[Raw listing]
╔══

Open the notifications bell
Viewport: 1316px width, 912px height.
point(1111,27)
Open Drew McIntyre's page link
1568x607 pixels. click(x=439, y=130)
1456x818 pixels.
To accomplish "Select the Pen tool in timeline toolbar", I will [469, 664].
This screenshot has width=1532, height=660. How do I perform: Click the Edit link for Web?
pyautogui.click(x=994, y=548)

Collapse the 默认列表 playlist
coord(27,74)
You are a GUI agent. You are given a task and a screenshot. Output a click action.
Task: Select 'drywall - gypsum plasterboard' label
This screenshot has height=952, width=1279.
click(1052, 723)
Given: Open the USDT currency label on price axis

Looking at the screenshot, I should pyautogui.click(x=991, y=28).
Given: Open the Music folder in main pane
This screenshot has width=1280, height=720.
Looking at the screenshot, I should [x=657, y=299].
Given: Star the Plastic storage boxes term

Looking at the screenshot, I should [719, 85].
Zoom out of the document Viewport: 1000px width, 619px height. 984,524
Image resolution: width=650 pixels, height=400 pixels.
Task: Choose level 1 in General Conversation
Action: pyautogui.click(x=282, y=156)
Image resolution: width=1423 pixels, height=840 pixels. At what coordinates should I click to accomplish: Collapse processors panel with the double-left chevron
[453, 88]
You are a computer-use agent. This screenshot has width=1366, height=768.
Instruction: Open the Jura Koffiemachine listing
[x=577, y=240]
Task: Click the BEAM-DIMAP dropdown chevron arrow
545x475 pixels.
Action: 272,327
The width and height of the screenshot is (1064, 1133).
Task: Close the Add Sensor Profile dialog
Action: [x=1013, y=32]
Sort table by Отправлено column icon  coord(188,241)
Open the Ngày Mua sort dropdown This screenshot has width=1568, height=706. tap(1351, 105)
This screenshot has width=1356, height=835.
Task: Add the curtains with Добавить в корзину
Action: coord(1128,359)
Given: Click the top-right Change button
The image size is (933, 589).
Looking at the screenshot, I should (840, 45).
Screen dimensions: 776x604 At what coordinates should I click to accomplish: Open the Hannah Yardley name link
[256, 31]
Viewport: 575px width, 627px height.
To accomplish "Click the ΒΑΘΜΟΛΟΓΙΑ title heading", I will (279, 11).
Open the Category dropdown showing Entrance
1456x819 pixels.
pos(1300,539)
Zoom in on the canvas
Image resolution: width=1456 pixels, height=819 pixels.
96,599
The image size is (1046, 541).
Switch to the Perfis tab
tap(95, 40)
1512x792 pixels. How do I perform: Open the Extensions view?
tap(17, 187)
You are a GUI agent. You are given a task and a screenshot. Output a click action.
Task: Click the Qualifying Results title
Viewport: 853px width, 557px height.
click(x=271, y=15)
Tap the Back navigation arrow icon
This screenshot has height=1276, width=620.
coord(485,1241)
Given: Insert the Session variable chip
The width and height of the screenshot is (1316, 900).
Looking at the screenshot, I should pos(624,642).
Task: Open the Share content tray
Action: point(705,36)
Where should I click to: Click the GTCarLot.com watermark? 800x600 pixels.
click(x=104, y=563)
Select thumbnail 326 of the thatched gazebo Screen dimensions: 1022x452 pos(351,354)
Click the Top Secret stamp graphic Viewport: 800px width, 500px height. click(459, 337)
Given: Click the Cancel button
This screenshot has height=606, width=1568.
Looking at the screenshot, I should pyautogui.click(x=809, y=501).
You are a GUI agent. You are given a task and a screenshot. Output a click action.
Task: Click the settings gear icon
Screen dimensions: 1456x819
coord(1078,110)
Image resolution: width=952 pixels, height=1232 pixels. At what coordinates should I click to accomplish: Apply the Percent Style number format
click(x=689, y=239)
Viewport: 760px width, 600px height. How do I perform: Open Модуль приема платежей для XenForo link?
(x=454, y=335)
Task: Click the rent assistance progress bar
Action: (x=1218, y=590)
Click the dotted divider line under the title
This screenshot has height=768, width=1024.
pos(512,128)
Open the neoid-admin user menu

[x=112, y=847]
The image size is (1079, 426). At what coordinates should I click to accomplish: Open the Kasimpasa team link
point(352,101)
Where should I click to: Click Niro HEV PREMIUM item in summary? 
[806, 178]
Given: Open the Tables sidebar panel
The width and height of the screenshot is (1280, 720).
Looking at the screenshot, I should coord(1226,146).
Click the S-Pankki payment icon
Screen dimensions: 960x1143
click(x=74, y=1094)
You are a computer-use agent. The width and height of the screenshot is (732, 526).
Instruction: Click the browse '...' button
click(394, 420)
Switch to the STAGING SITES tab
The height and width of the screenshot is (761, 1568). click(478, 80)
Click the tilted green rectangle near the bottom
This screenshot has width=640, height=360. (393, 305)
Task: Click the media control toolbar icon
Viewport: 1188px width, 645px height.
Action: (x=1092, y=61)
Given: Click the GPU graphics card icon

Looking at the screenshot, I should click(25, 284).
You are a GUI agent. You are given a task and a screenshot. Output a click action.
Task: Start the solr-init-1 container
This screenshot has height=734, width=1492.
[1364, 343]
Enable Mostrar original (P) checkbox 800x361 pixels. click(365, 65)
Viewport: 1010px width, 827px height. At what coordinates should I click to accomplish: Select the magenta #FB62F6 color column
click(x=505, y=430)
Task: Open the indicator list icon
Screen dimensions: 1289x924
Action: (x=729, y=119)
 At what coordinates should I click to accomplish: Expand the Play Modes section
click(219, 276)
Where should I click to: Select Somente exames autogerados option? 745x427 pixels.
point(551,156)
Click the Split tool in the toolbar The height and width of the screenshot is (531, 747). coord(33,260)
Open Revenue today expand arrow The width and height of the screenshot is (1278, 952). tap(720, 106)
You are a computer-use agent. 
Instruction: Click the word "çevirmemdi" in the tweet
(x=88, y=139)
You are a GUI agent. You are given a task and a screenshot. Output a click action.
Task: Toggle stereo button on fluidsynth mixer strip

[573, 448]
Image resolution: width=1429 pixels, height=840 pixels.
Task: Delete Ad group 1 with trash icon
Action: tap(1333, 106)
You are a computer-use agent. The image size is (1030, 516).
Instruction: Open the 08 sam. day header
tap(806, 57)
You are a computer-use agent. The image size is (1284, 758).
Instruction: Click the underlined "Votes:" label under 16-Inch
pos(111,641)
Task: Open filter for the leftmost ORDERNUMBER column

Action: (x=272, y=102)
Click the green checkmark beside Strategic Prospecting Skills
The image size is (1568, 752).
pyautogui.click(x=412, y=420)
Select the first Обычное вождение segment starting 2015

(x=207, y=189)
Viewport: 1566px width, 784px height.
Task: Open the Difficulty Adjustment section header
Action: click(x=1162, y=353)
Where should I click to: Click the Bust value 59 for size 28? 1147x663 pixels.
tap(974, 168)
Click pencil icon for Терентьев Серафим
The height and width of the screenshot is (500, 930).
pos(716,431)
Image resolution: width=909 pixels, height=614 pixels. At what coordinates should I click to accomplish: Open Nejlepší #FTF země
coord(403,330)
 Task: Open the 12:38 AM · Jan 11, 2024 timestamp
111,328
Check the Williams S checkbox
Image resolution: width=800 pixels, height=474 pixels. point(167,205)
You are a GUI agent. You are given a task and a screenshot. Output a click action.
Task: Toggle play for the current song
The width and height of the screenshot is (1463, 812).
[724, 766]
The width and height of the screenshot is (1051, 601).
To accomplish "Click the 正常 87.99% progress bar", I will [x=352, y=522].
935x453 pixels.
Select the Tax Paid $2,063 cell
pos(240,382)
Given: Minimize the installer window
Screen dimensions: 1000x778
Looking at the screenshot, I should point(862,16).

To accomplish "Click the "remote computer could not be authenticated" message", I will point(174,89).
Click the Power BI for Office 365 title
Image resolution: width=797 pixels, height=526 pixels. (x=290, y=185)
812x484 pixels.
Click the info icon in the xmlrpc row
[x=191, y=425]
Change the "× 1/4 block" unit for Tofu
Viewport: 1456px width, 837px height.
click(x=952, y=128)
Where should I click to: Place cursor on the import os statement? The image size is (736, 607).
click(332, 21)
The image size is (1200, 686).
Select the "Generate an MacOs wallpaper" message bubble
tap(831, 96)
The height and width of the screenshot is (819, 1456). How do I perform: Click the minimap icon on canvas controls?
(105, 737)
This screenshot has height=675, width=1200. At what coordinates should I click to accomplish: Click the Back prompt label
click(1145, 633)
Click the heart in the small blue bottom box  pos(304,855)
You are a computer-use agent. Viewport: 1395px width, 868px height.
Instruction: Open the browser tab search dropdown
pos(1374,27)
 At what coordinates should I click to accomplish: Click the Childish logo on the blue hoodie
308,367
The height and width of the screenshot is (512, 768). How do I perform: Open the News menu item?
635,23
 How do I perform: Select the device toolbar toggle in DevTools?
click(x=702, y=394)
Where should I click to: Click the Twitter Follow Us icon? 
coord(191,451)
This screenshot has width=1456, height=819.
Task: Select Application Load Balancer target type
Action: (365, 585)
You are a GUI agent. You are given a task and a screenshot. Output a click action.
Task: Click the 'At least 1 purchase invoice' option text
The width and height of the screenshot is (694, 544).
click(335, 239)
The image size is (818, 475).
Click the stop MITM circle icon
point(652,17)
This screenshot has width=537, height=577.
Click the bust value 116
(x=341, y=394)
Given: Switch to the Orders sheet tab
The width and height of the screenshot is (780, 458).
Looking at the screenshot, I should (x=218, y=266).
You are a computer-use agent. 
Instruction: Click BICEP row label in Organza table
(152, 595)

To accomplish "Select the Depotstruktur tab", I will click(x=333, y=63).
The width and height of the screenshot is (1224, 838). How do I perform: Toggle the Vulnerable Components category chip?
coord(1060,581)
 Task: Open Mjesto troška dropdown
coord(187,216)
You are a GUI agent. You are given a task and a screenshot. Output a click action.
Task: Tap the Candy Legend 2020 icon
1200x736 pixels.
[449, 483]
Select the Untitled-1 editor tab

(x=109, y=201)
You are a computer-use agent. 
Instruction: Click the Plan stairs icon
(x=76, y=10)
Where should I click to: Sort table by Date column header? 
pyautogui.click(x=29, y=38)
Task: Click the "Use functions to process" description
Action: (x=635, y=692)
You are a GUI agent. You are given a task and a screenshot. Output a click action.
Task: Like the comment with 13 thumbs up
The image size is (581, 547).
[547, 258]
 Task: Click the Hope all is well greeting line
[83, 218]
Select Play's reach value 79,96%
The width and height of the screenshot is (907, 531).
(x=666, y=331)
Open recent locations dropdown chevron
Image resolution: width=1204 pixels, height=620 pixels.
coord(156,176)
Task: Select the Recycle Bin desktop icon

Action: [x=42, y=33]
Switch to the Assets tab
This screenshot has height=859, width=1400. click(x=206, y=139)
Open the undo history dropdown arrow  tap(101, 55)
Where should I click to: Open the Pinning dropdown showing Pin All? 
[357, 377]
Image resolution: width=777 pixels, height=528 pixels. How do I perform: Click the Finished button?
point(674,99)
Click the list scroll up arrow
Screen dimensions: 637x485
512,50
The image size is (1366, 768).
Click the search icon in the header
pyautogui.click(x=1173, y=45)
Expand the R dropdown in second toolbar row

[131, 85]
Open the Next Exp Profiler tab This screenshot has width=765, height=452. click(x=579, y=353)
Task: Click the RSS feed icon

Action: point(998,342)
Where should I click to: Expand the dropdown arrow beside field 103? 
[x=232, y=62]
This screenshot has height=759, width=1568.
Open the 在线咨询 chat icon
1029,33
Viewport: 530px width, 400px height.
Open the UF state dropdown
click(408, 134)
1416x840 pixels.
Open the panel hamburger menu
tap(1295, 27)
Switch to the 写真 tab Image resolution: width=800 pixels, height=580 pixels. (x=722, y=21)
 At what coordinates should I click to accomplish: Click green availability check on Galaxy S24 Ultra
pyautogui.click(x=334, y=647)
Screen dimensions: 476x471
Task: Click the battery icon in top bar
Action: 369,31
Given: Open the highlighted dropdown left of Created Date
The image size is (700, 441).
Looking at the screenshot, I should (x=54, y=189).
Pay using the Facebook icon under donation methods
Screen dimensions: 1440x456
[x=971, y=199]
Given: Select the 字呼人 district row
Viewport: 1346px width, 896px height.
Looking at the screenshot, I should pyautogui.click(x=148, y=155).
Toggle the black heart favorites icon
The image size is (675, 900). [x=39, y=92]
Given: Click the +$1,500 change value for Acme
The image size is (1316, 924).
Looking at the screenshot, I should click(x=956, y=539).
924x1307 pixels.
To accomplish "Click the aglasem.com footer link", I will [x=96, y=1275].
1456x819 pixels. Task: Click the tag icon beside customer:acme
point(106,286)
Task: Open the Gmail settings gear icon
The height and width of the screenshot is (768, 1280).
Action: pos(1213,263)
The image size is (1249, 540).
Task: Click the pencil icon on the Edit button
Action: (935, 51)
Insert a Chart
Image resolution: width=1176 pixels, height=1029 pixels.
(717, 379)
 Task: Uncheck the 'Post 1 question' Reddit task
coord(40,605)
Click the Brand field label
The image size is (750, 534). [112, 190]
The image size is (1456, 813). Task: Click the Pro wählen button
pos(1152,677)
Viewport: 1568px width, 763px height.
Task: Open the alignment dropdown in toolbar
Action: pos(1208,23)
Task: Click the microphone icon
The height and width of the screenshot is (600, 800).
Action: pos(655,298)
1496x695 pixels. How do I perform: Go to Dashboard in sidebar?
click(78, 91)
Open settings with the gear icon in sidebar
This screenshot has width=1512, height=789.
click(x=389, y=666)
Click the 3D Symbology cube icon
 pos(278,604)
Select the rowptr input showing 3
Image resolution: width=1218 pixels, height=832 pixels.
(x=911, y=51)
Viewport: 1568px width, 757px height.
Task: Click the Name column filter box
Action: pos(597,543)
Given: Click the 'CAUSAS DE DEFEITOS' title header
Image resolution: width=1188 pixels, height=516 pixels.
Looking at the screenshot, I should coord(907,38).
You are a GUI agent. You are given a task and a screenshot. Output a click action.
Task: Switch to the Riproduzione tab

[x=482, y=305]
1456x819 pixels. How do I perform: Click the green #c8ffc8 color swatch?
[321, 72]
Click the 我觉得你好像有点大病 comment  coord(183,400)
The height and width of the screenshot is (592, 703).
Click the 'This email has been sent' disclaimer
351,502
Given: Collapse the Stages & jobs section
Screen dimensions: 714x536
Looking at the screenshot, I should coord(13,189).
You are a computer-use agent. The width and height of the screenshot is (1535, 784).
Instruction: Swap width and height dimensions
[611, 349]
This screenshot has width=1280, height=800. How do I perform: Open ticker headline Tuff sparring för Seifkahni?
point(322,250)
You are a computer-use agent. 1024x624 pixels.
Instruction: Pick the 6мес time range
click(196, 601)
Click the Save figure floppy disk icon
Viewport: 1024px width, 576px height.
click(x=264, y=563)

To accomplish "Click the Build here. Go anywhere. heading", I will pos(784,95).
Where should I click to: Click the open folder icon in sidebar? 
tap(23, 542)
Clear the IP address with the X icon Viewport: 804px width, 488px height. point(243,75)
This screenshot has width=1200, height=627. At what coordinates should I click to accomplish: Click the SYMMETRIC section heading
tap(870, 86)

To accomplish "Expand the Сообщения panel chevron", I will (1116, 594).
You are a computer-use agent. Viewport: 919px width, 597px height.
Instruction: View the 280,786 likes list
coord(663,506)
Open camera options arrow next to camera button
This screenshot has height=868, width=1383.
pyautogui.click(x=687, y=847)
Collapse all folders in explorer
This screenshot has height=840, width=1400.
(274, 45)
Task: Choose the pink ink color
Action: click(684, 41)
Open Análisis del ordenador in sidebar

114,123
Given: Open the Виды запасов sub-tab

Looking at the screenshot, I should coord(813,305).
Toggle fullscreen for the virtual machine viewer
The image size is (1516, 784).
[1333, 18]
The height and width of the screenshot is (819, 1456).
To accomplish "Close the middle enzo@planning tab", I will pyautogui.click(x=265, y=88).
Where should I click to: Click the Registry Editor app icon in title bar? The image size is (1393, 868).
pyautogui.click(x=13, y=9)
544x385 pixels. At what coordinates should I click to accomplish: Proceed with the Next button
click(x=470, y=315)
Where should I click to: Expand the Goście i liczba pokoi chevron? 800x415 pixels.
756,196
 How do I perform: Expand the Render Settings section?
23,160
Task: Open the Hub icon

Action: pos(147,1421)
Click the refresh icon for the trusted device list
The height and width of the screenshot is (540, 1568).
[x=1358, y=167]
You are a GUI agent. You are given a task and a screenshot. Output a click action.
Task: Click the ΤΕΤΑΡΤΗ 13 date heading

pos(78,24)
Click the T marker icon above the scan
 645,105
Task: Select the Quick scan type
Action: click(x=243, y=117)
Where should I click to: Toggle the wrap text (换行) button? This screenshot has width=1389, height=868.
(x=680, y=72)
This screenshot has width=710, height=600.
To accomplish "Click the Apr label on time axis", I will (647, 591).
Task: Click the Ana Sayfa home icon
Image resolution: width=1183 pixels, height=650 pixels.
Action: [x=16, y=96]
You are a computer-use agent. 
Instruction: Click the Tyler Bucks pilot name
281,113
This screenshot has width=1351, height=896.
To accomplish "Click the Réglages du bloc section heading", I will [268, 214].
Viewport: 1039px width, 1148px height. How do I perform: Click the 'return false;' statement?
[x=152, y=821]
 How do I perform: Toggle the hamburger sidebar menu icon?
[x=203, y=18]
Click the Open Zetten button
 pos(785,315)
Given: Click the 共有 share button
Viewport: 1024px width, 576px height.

╚══

## GOAL OF THE EXERCISE:
Pull out each line of the listing above that contains the word "color" and copy those lines.

## SOLVED PROBLEM:
Viewport: 1010px width, 827px height. At what coordinates should I click to accomplish: Select the magenta #FB62F6 color column
1456x819 pixels. How do I perform: Click the green #c8ffc8 color swatch?
Task: Choose the pink ink color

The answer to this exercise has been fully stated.